═══ Supplied passage ═══

Multiple plot argument adjustments to obtain a new label style.

-
# modified for this document
-p1 <- plotQ(slist1[1],returnplot=T,exportplot=F,quiet=T,basesize=11,
-            grplab=onelabset1,grplabsize=3.5,pointsize=6,linesize=7,linealpha=0.2,
-            pointcol="white",grplabpos=0.5,linepos=0.5,grplabheight=0.75)
-
-grid.arrange(p1$plot[[1]])
-

-

Fig. 47: Group labels in a different style.

-

The argument basesize can be used to change text size of most text objects. This can be helpful to increase or decrease the size of all text. The default basesize is 5. Some of the elements not affected by basesize adjustment are grplabsize and legendtextsize.

═══ Data ═══

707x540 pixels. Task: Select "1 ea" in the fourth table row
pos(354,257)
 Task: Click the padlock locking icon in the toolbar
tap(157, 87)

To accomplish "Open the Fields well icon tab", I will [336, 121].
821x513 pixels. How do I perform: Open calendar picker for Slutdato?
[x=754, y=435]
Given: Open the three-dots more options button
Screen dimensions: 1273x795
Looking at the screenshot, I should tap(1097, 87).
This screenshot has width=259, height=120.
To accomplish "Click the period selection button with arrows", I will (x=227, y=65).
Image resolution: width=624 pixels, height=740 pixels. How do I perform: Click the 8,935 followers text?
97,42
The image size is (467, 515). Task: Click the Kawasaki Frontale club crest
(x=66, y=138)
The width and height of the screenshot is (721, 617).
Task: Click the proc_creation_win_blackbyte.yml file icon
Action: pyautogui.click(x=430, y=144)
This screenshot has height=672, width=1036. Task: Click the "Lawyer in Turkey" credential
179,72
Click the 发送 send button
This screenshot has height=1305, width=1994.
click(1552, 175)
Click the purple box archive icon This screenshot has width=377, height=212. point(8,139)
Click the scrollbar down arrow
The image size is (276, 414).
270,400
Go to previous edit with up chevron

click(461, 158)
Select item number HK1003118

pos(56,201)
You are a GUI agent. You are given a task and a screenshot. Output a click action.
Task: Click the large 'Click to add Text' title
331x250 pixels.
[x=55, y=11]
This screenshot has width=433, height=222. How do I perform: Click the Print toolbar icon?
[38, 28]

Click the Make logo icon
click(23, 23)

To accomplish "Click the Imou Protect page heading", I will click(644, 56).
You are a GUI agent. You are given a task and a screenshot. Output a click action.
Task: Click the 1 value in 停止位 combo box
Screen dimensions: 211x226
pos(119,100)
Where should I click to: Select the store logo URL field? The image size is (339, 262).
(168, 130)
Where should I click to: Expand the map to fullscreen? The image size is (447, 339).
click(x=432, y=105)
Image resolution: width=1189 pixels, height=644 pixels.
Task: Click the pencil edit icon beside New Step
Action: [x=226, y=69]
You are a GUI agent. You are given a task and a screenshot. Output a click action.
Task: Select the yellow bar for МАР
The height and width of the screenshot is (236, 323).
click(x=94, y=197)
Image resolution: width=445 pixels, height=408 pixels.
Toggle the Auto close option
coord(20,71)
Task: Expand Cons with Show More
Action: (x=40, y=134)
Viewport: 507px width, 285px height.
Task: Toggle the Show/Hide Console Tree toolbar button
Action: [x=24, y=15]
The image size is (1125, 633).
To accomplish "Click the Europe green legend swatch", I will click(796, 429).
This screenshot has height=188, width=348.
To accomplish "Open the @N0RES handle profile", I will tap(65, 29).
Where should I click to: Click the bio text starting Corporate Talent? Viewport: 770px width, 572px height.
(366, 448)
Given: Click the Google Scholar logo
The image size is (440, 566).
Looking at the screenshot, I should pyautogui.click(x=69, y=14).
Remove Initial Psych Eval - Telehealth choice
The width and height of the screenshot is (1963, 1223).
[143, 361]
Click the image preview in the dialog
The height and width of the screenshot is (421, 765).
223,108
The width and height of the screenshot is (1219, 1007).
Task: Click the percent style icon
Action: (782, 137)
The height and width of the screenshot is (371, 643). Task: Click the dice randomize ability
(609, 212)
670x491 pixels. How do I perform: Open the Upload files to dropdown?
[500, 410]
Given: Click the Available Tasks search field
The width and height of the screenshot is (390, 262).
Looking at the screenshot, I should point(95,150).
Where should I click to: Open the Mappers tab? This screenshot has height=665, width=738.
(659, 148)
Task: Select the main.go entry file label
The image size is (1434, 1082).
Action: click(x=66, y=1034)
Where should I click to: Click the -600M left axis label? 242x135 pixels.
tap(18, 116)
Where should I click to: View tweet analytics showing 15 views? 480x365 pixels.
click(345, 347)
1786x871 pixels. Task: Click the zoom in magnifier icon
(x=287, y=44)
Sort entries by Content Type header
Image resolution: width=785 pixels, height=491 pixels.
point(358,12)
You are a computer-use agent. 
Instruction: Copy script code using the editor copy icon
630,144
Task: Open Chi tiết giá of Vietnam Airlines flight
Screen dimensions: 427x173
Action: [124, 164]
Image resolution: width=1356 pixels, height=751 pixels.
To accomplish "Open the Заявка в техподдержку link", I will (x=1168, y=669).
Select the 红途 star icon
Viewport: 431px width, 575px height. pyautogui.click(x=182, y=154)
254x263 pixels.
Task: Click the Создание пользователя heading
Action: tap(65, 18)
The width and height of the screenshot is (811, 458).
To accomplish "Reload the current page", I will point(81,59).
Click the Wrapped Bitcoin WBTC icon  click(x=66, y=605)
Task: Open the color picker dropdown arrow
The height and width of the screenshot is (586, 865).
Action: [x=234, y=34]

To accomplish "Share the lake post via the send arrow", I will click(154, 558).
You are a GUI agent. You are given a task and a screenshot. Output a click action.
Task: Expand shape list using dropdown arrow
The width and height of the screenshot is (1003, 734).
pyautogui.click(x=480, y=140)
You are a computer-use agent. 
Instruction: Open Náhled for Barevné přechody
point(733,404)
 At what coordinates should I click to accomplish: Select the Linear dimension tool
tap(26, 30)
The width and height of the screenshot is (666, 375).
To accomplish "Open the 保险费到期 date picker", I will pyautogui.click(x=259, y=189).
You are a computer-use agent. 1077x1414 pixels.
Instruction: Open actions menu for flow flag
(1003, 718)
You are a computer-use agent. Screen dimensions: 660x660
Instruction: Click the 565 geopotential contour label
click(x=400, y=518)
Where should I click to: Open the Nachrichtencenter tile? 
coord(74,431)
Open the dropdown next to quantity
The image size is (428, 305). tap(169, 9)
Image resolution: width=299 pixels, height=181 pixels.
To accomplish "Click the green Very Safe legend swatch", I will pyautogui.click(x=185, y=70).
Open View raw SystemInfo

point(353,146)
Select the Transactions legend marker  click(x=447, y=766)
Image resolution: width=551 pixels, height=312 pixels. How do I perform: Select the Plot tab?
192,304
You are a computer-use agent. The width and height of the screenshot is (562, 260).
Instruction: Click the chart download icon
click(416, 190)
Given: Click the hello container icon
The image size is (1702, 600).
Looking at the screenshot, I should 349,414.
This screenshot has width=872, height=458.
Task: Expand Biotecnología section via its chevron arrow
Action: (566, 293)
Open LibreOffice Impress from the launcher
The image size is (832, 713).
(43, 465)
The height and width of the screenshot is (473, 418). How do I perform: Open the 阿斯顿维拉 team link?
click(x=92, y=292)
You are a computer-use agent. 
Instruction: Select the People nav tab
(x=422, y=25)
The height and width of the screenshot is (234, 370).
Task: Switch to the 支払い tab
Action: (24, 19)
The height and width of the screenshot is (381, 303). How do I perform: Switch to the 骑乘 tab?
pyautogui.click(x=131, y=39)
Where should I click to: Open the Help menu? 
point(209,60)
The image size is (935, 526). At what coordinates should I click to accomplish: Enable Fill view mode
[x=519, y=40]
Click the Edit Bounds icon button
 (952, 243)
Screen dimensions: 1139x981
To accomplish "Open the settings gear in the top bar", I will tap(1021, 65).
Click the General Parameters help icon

═══

*Requirements:*
1/ Decide whether each statement agrees with the label-style passage. Answer yes or no, and quote the words from the passage that settle it.
(a) The default basesize is 5.
(b) Changing basesize also changes grplabsize.
(c) The code sets pointcol to "white".
2/ Extend the label-style passage past its final sentence about basesize.

*Task results:*
1/
(a) Yes: "The default basesize is 5."
(b) No: "Some of the elements not affected by basesize adjustment are grplabsize and legendtextsize."
(c) Yes: "pointcol="white""

2/
-

Exporting and returning

-

By default, when plotting, an image is exported into the working directory. This is the intended behaviour and the plot element sizes is tuned for export. Exporting can be turned off by exportplot=FALSE. By setting returnplot=TRUE, the plot object can be returned and saved as a variable for plotting later or further customisation. By setting returndata=TRUE, the internally processed data (qlist and grplab) can be returned to be saved to a variable. The returned object is a list and has the following structure:

-
$list
-+--$plot
-+--$data
-   +--$qlist
-   +--$grplab
-

The plot slot consists of a list of one or more plots. If the plot was plotted without group labels, a ggplot2 object is returned. If the plot was plotted with group labels, a gtable (result of gridExtra::arrangeGrob()) is returned. The plot slot is NA if returnplot=FALSE. The data slot has a list of qlist and grplab. The data slot is populated only if returndata=TRUE. And the grplab slot is populated only if group labels were used.

-
# return plot only
-p1 <- plotQ(slist1[1],returnplot=T,exportplot=F)
-print(p1)
-## $plot
-## $plot[[1]]
-

-
## 
-## 
-## $data
-## $data$qlist
-## [1] NA
-## 
-## $data$grplab
-## [1] NA
-

Note that p1 has a ggplot2 plot object and the other slots are empty.

-
# return plot and data (withgrplab)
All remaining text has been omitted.